[[ Exercise materials, beginning ]]

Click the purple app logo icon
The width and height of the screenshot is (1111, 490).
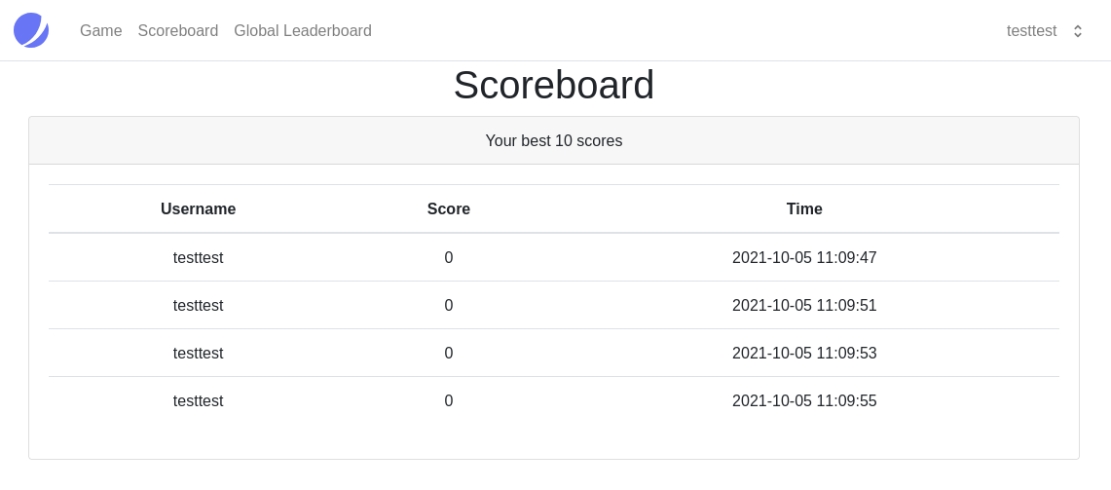[31, 30]
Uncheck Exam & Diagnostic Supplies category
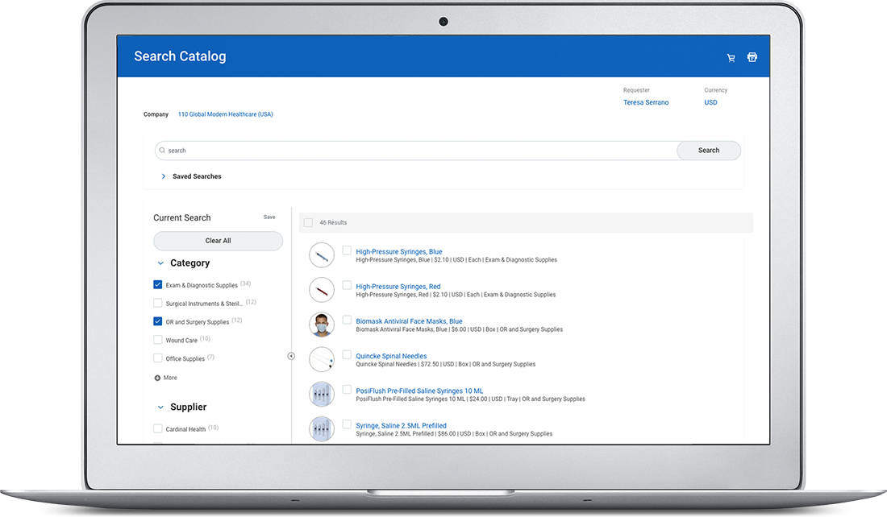The height and width of the screenshot is (517, 887). [x=158, y=285]
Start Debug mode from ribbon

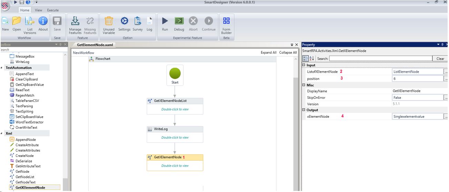[x=179, y=21]
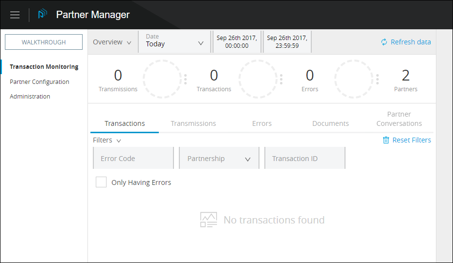
Task: Click the WALKTHROUGH button
Action: [43, 42]
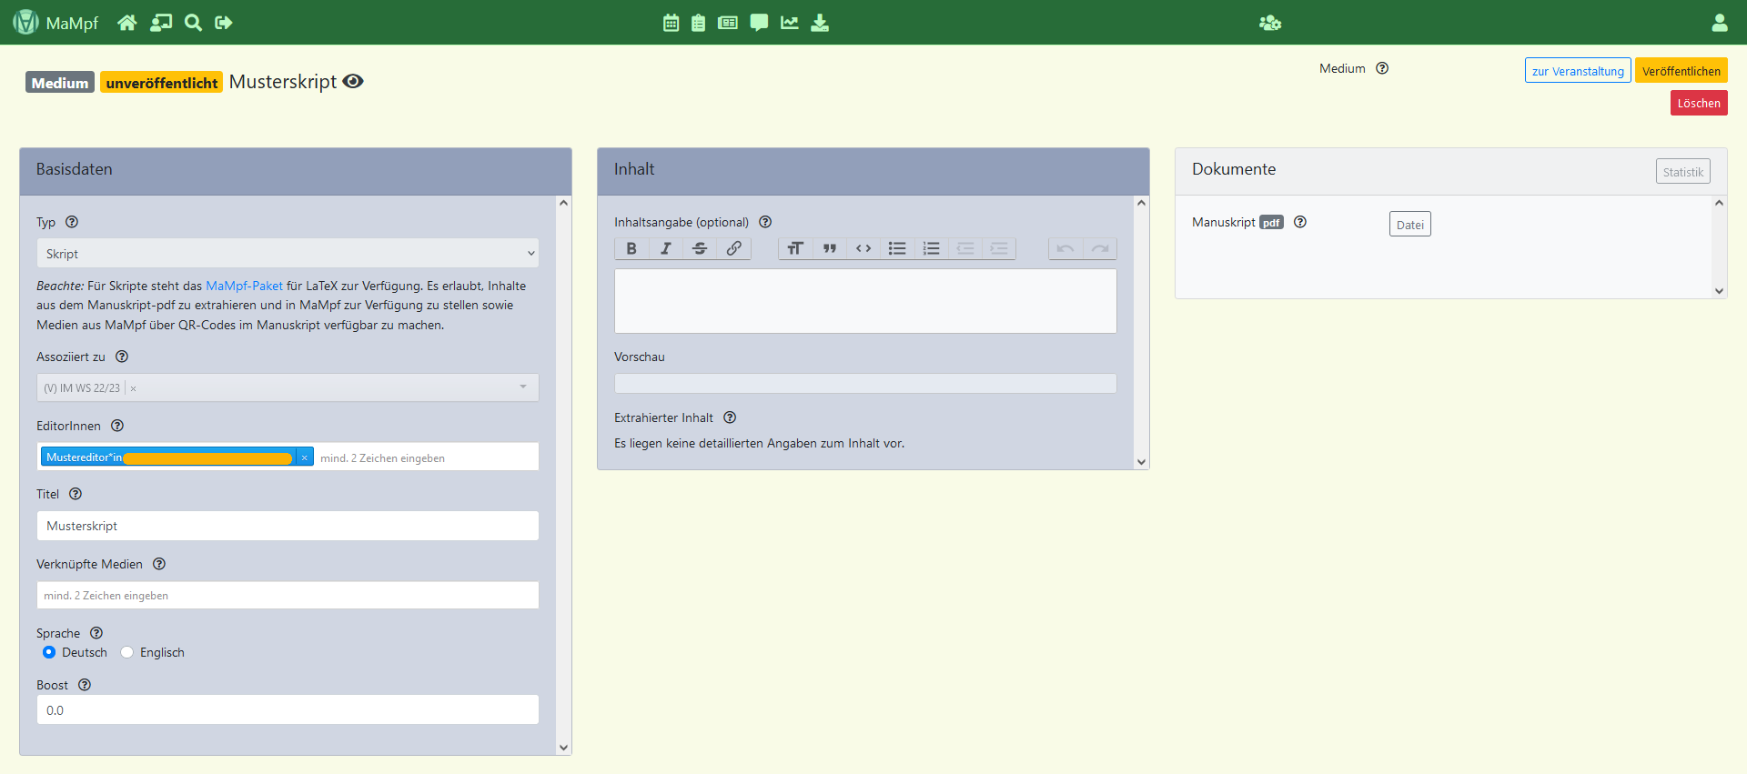The height and width of the screenshot is (774, 1747).
Task: Select Englisch language radio button
Action: 127,652
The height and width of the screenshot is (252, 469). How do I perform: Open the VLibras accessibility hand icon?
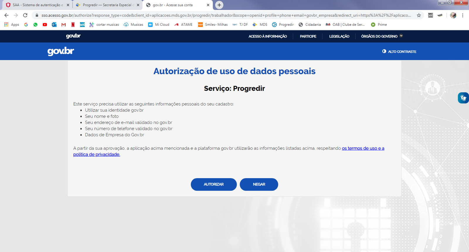[463, 98]
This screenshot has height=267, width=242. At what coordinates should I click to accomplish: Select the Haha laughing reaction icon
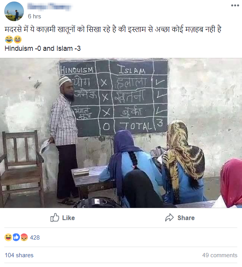click(x=8, y=237)
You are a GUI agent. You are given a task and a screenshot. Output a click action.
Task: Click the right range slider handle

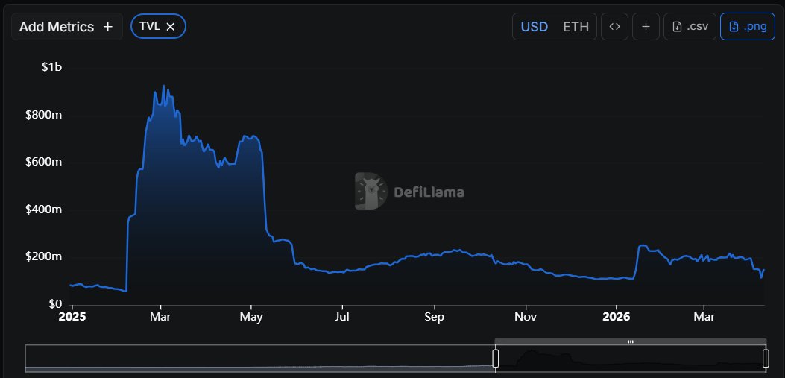pyautogui.click(x=766, y=359)
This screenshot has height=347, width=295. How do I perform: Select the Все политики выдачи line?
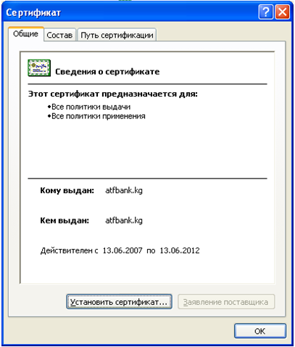pos(89,107)
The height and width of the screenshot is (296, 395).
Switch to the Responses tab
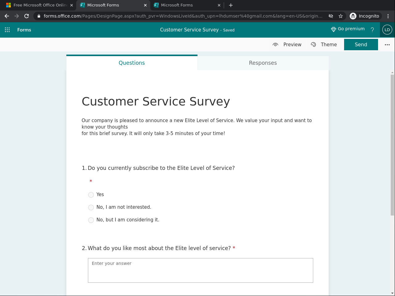[x=263, y=63]
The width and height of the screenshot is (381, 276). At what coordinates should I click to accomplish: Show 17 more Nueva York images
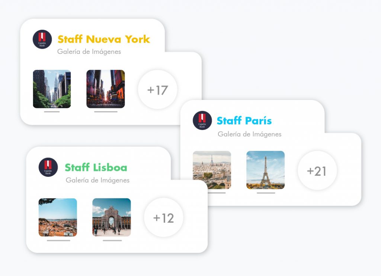point(158,90)
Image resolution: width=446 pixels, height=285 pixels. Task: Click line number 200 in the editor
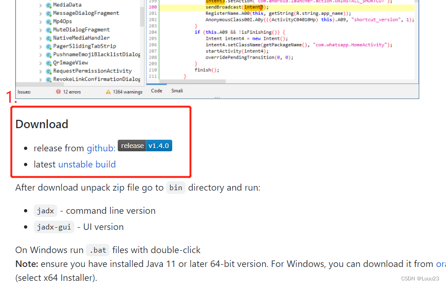153,7
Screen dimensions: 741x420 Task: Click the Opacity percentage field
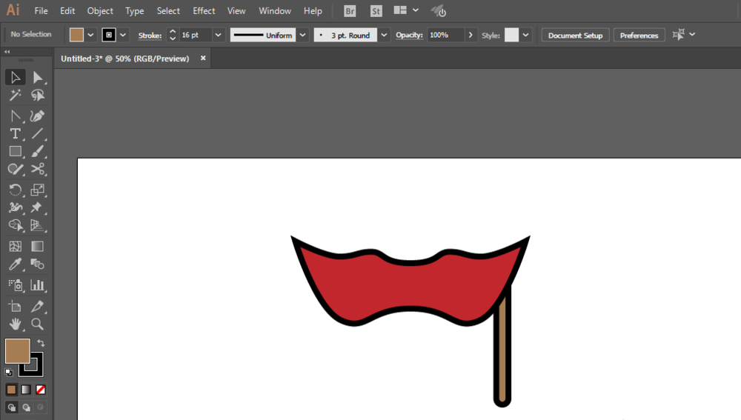point(445,35)
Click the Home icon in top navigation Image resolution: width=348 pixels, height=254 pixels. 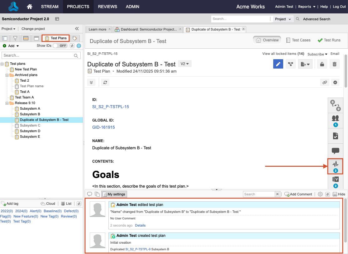click(x=30, y=7)
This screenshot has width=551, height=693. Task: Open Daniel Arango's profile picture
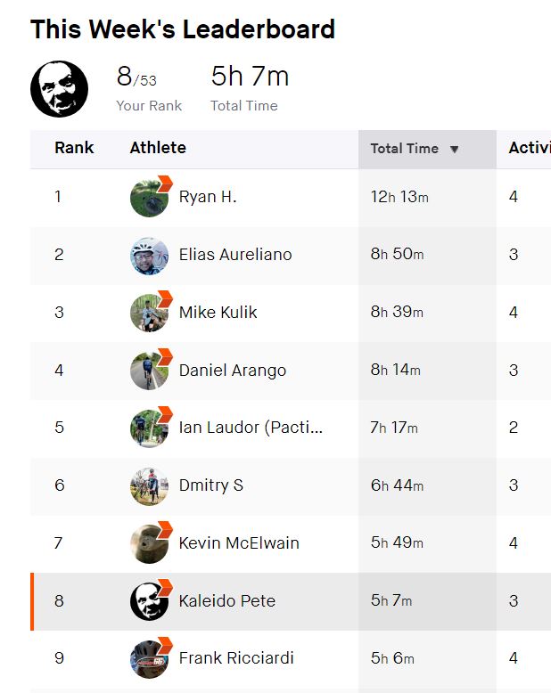pos(150,371)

[[ Exercise materials, end ]]

--- Exercise brief ---
With the pictures left out, copy exactly the lines from the line holding "This screenshot has width=551, height=693." through the final line of the records, including both.

--- Written response ---
This screenshot has width=551, height=693. Task: Open Daniel Arango's profile picture
pos(150,371)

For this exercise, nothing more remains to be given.